Related volume converters
For the inverse of this page, open liters to cubic feet. For adjacent workflows, see cubic meters to liters, cubic meters to cubic feet, US gallons to cubic feet, cubic feet to US gallons, and US gallons to liters.
Frequently asked questions
What is the formula to convert cubic feet to liters?
liters = cubic feet × 28.316846592. Example: 5 cu ft × 28.316846592 = 141.58423296 L. Round only for display; keep full precision in chained calculations.
What is the formula to convert liters to cubic feet?
cubic feet = liters ÷ 28.316846592, or equivalently cubic feet = liters × 0.03531466672. Example: 100 L ÷ 28.316846592 ≈ 3.531 cu ft.
How many liters are in one cubic foot?
Exactly 28.316846592 liters. This follows from 1 ft = 0.3048 m exactly, so 1 cu ft = (0.3048)³ m³ = 0.028316846592 m³ = 28.316846592 L.
How many cubic feet are in 1000 liters?
1000 ÷ 28.316846592 ≈ 35.315 cu ft. Note that 1000 L also equals 1 cubic meter, which is the metric volume anchor.
How do I convert cu ft to liters without a calculator?
Multiply by 28 for a quick estimate (about 1.1% low). Example: 10 cu ft × 28 = 280 L (exact: 283.17 L).
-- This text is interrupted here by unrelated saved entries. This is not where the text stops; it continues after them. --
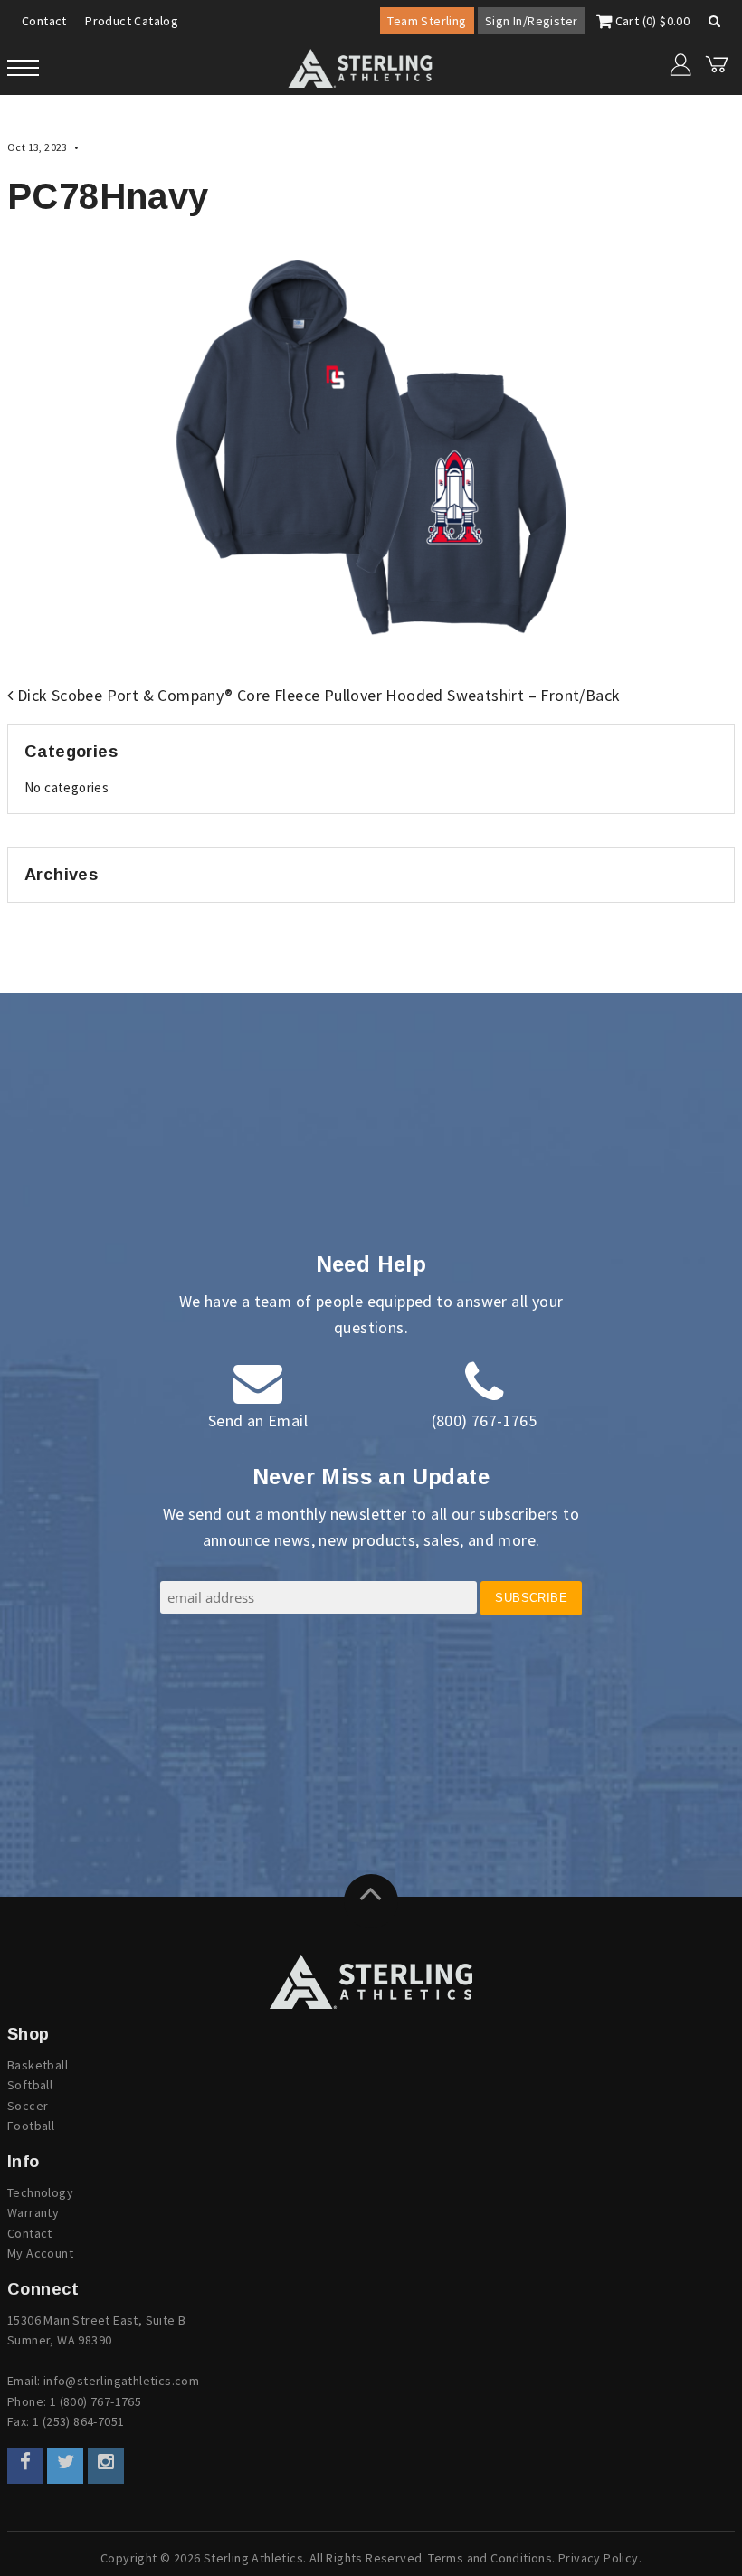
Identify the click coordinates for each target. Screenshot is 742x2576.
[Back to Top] (371, 1901)
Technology (40, 2192)
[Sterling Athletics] (371, 1982)
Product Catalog (131, 21)
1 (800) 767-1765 (95, 2401)
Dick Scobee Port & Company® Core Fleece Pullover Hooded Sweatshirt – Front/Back (316, 695)
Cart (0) (651, 21)
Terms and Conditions (490, 2558)
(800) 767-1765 (484, 1420)
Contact (44, 21)
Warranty (33, 2212)
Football (30, 2125)
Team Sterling (426, 21)
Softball (29, 2085)
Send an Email (258, 1420)
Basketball (37, 2065)
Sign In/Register (531, 21)
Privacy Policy (598, 2558)
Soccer (27, 2106)
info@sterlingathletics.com (121, 2380)
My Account (40, 2253)
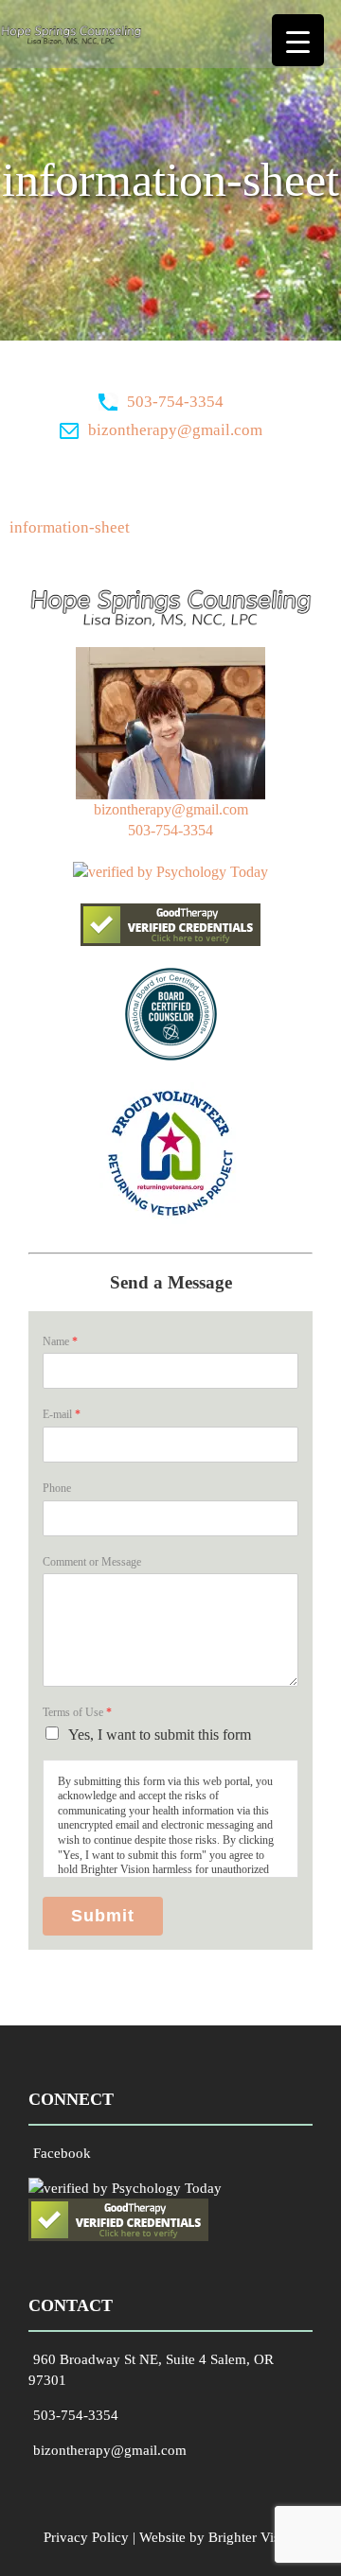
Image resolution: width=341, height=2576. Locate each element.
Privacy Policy (86, 2537)
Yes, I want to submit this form (159, 1734)
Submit (103, 1915)
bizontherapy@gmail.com (175, 430)
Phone (57, 1488)
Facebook (62, 2153)
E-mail (62, 1414)
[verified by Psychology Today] (170, 872)
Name (60, 1341)
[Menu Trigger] (298, 40)
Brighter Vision (253, 2537)
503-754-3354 (175, 402)
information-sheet (69, 527)
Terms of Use (77, 1712)
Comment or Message (92, 1561)
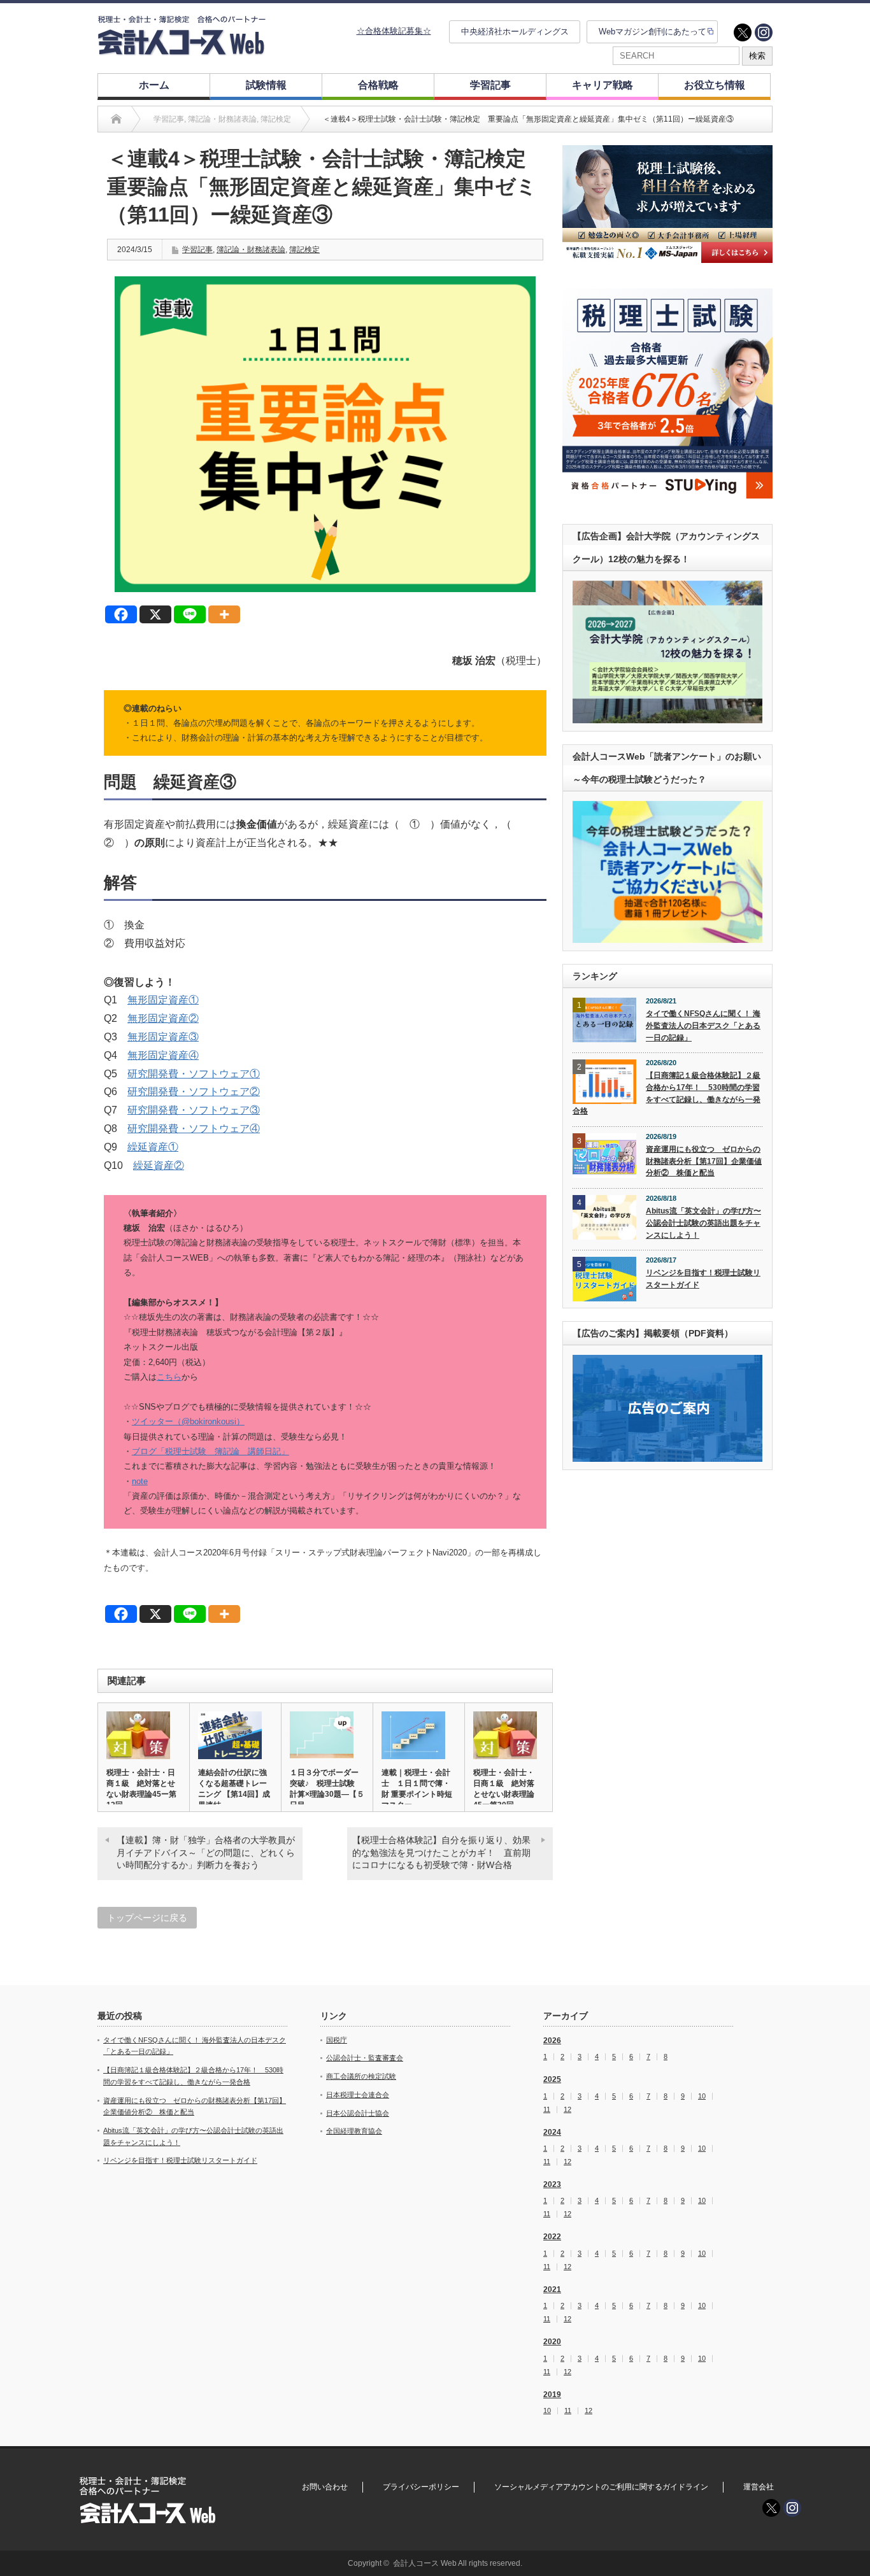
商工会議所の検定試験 (361, 2076)
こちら (169, 1377)
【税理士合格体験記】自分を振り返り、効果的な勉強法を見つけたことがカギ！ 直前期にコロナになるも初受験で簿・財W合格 (441, 1852)
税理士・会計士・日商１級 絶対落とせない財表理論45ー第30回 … (503, 1788)
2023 (552, 2184)
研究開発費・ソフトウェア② (193, 1091)
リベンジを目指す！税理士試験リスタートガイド (703, 1278)
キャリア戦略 (602, 85)
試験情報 (266, 85)
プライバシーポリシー (421, 2486)
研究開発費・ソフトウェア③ (193, 1110)
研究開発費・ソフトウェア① (193, 1073)
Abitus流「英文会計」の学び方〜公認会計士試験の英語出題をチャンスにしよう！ (703, 1223)
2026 (552, 2040)
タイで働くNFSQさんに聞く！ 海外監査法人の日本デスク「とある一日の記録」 (703, 1025)
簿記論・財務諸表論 (251, 249)
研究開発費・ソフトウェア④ (193, 1128)
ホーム (154, 85)
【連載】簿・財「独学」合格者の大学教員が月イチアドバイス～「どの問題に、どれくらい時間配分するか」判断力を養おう (206, 1852)
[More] (224, 614)
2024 (552, 2132)
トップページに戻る (147, 1918)
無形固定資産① (163, 999)
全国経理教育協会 (354, 2131)
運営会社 (758, 2486)
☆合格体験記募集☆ (394, 31)
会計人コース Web (425, 2563)
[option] (667, 204)
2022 (552, 2236)
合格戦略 (378, 85)
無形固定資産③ (163, 1036)
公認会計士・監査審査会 (364, 2058)
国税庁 (336, 2040)
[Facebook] (121, 614)
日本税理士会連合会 (357, 2094)
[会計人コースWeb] (181, 50)
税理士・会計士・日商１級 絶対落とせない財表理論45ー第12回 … (141, 1788)
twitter (743, 32)
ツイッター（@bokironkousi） (188, 1421)
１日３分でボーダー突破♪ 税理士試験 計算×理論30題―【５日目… (327, 1788)
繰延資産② (158, 1165)
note (140, 1481)
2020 (552, 2341)
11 (546, 2109)
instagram (764, 32)
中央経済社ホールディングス (515, 31)
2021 (552, 2289)
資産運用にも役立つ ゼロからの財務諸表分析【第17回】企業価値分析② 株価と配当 (704, 1161)
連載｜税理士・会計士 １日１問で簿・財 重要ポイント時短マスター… (417, 1788)
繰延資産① (152, 1147)
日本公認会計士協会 (357, 2113)
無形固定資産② (163, 1018)
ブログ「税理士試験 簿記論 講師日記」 (210, 1451)
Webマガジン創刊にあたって (652, 31)
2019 (552, 2394)
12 (567, 2109)
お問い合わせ (325, 2486)
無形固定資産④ (163, 1055)
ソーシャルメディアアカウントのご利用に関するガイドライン (601, 2486)
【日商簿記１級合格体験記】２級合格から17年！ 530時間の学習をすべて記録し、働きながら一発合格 (666, 1093)
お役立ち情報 (714, 85)
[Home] (116, 119)
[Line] (190, 614)
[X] (155, 614)
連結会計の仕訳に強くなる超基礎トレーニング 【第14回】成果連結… (234, 1788)
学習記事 (490, 85)
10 (702, 2096)
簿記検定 (304, 249)
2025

For tighter estimates use 28.3.
What is 100 cubic feet (ccf) in liters?
100 × 28.316846592 = 2831.6846592 L. US natural gas utilities often bill in ccf (hundred cubic feet); this conversion helps compare with metric energy audits.
Is cubic foot the same as a US gallon?
No. Volume units differ: 1 cu ft = 28.316846592 L, while 1 US liquid gallon = 3.785411784 L. One cubic foot holds about 7.48 US gallons (28.317 ÷ 3.785).
How many liters is an 18 cubic foot refrigerator?
18 × 28.316846592 = 509.703238656 L, commonly shown as about 510 L internal capacity. This is storage volume, not external dimensions.
Can I use these conversions for HVAC airflow (CFM)?
CFM measures flow rate (volume per minute), not static volume. To compare CFM with metric L/s, use a flow converter. This page converts cubic feet of volume to liters—for duct plenum size, room volume, or equipment cavity capacity.
Is the cubic foot to liter conversion exact?
Yes. The cubic foot is defined through the exact foot (0.3048 m), so 1 cu ft = 28.316846592 L exactly. Any visible difference comes from display rounding, not from an approximate factor.
How does cubic foot relate to cubic meter?
1 m³ = 1000 L = 35.31466672 cu ft. To convert cu ft → m³, multiply by 0.028316846592, or divide liters by 1000 after converting cu ft to liters.
What is a good validation check for my conversion?
Confirm that exactly 1 cu ft equals 28.316846592 L, then run a round-trip: convert cu ft → L → cu ft and verify you recover the original input within floating-point tolerance.